* **PROBLEM**: Scan the data below. Pull out each line where "will" occurs.

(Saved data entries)
______
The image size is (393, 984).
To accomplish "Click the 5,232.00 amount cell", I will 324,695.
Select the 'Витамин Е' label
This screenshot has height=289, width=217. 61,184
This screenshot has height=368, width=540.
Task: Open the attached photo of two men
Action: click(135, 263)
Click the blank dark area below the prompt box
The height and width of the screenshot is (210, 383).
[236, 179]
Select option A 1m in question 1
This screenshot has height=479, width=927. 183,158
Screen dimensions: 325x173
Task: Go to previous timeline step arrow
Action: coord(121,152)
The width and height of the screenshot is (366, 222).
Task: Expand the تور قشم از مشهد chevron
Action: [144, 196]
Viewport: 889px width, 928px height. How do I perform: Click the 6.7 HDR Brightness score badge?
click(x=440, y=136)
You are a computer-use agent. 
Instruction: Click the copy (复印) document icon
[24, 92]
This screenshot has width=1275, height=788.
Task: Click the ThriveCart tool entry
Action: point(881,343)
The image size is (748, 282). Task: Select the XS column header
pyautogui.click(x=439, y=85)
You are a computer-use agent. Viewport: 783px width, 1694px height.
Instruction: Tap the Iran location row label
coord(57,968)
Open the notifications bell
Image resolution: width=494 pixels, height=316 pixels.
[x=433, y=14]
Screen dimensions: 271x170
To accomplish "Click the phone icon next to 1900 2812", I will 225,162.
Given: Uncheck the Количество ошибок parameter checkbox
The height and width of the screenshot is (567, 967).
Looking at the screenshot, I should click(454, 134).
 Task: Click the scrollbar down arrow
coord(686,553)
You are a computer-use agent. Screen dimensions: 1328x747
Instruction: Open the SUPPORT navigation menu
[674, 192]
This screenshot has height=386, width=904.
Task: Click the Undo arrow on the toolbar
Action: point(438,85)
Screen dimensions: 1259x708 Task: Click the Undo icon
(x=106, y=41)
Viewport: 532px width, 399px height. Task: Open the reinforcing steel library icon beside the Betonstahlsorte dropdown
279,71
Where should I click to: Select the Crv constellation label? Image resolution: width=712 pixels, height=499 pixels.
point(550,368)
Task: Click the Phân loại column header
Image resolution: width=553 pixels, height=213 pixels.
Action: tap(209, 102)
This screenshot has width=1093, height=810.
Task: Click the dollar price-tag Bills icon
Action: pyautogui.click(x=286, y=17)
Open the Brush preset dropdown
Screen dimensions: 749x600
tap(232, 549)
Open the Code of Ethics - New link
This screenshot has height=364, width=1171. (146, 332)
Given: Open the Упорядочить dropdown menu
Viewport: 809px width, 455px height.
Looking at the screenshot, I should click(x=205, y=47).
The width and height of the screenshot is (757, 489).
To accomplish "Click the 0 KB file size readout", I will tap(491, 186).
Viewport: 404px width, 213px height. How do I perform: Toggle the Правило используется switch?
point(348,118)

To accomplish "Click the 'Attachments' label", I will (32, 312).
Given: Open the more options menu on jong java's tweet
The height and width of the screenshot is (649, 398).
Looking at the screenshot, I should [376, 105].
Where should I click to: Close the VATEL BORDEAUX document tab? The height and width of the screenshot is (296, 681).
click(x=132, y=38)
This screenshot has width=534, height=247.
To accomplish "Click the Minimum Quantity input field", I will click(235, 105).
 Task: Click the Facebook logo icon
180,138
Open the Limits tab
______
* **RESPONSE AREA**:
To accomplish "Click the 5,232.00 amount cell", I will 324,695.
To accomplish "Click the phone icon next to 1900 2812", I will 225,162.
To accomplish "Click the 0 KB file size readout", I will tap(491, 186).
To accomplish "Click the 'Attachments' label", I will (32, 312).
To accomplish "Click the Minimum Quantity input field", I will click(235, 105).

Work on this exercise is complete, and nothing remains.